L’oblast russo incuneato tra Lituania e Polonia e affacciato sul Mar Baltico è oggetto in questi giorni di un blocco delle merci provenienti dalla Lituania.
Applicando le sanzioni volute dall’Unione Europea la Lituania si è attirata le ire di Mosca, che minaccia serie conseguenze per il paese membro.
Kaliningrad è un oblast russo, ossia una delle regioni che compongono la Federazione guidata da Vladimir Putin. Questo costituisce la rappresentazione plastica, immediatamente visibile, dell’imperialismo russo.
Quest’ultimo si caratterizza difatti per un espansionismo prettamente territoriale e limitrofo. A differenza delle potenze coloniali europee del 1800 e 1900, o dello stesso impero americano odierno, le quali si espandevano in luoghi non contigui col proprio territorio metropolitano, controllando primariamente porti, coste e luoghi ricchi di materie prime; quello russo è un espansionismo di prossimità, che ingloba un territorio al fine di farne un cuscinetto protettivo da attacchi ed invasione esterne. Con il tempo la presa sulla nuova “colonia” si fortifica e l’avanzata dei confini imperiali crea nuove zone di interposizione che tramutano l’ex regione di confine in parte del territorio russo vero e proprio. Ciò che è avvenuto con lo spazio siberiano o europeo post 1945 ne sono un classico archetipo.

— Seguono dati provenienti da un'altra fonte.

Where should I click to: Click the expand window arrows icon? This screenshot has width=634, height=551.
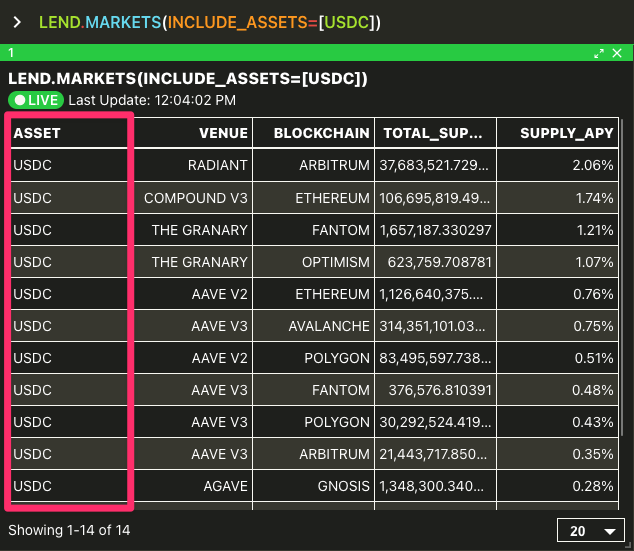[599, 53]
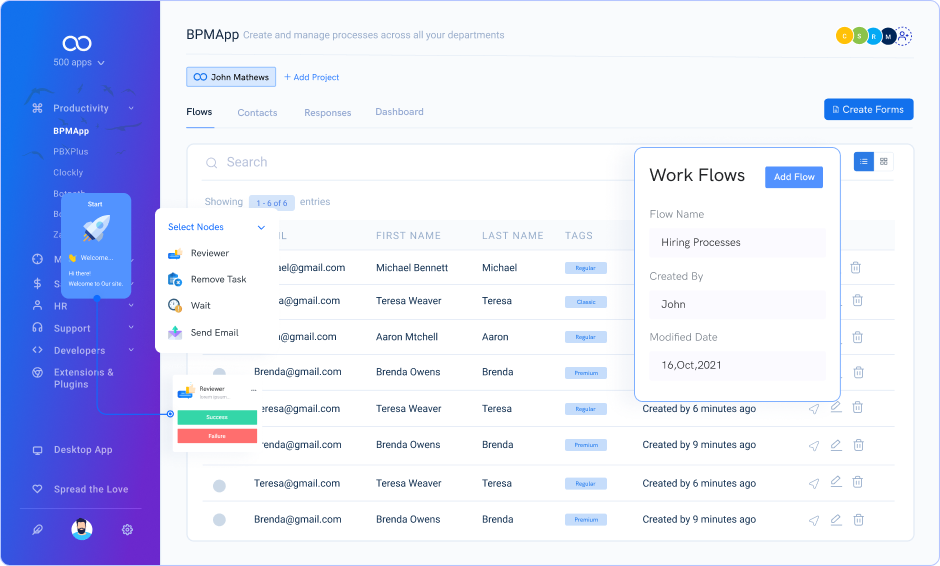Expand the 500 apps dropdown
This screenshot has width=940, height=566.
pos(79,63)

Ora, l’Oblast di Kaliningrad è figlio di questa dinamica strutturatasi durante la respinta sovietica dei nazisti sul finire della II Guerra Mondiale: l’omonima capitale non ha infatti avuto sempre questo nome. Originariamente chiamata Königsberg (patria del filosofo Immanuel Kant), la città fu la capitale della Prussia, lo stato germanico autore dell’unificazione tedesca di fine ‘800 e cuore della Germania Imperiale.

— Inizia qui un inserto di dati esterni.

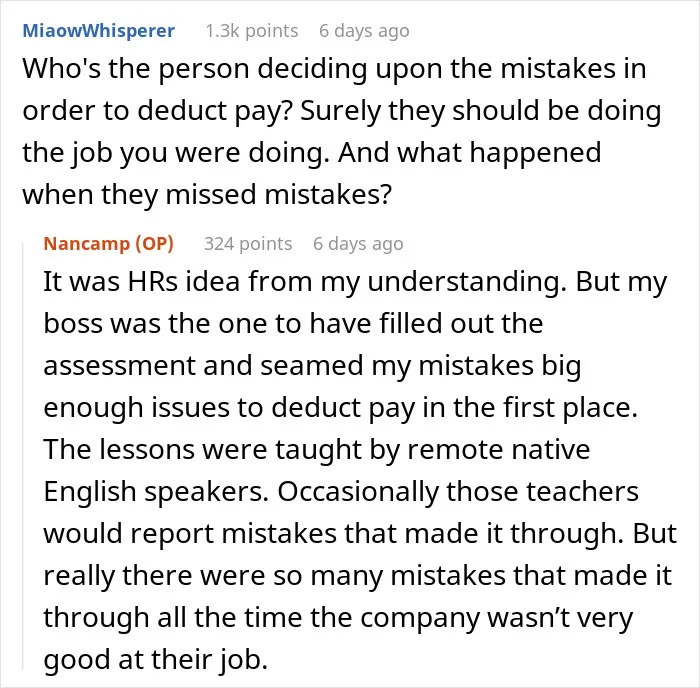This screenshot has width=700, height=688.
Task: Click "The lessons were taught" sentence start
Action: point(202,450)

A differenza degli altri territori facenti parti del Patto di Varsavia (per semplificare, la versione sovietica della NATO), la zona prussiana venne direttamente inglobata nell’Unione Sovietica di allora, la Russia di oggi.
Tra i vari motivi, due in particolare: innanzitutto la regione era troppo minuta per costituire una repubblica a se stante, inoltre la sua cultura teutonica la differenziava dalle popolazioni limitrofe polacche e baltiche; in secondo luogo costituiva un fondamentale sbocco sul Mar Baltico, vista l’ancestrale ricerca russa di uno approdo su di un mare caldo e maggiormente navigabile.
Quindi, immediatamente dopo la guerra mondiale, i tedeschi ivi residenti furono cacciati ed il territorio fu russificato.
Dopo la fine dell’URSS, l’oblast è stato pesantemente armato come forma di deterrenza da aggressioni revansciste di nazioni europee. Oggi si stima detenga circa il 20% dei più moderni armamenti moscoviti.
Non essendo collegata direttamente alla Russia, i rifornimenti di ogni tipo che irrorano la regione, permettendone la sopravvivenza, sono obbligati a transitare sulle ferrovie lituane.
Tuttavia il governo della repubblica baltica ha deciso la scorsa settimana, in ottemperanza alle sanzioni UE (la Lituania è uno stato membro), di impedire il passaggio dei prodotti oggetto di sanzione, quindi naturalmente non beni di prima necessità a scopo civile.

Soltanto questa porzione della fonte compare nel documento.